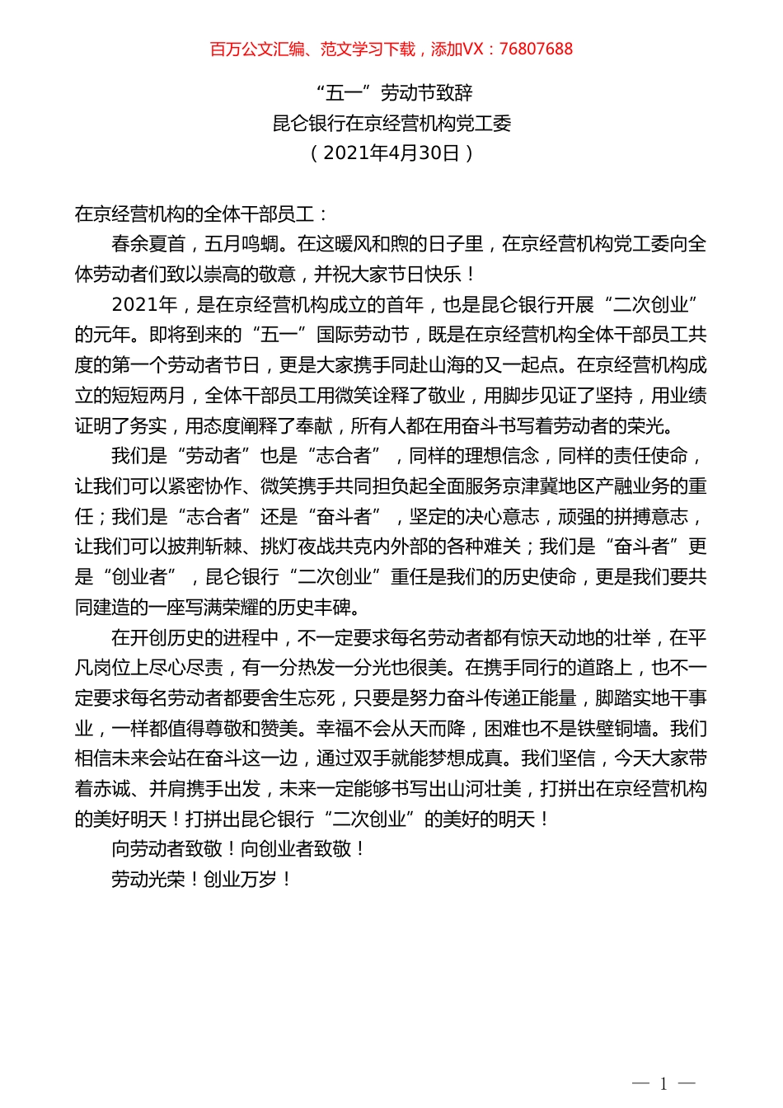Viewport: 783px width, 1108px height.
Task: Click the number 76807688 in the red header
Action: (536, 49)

* * *

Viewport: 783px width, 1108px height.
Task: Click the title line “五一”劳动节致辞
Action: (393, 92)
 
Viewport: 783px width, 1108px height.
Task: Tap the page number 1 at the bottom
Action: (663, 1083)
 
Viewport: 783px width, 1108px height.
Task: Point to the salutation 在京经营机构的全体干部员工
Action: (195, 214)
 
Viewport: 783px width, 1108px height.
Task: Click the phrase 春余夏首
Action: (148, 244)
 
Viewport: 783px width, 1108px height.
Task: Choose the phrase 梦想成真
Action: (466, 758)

▸ **OBJECTIVE**
Find every line in the items above that contains the string "Action", matching case, and copy each one out.

▸ **THE OUTPUT**
Action: (536, 49)
Action: (393, 92)
Action: (663, 1083)
Action: (195, 214)
Action: (148, 244)
Action: (466, 758)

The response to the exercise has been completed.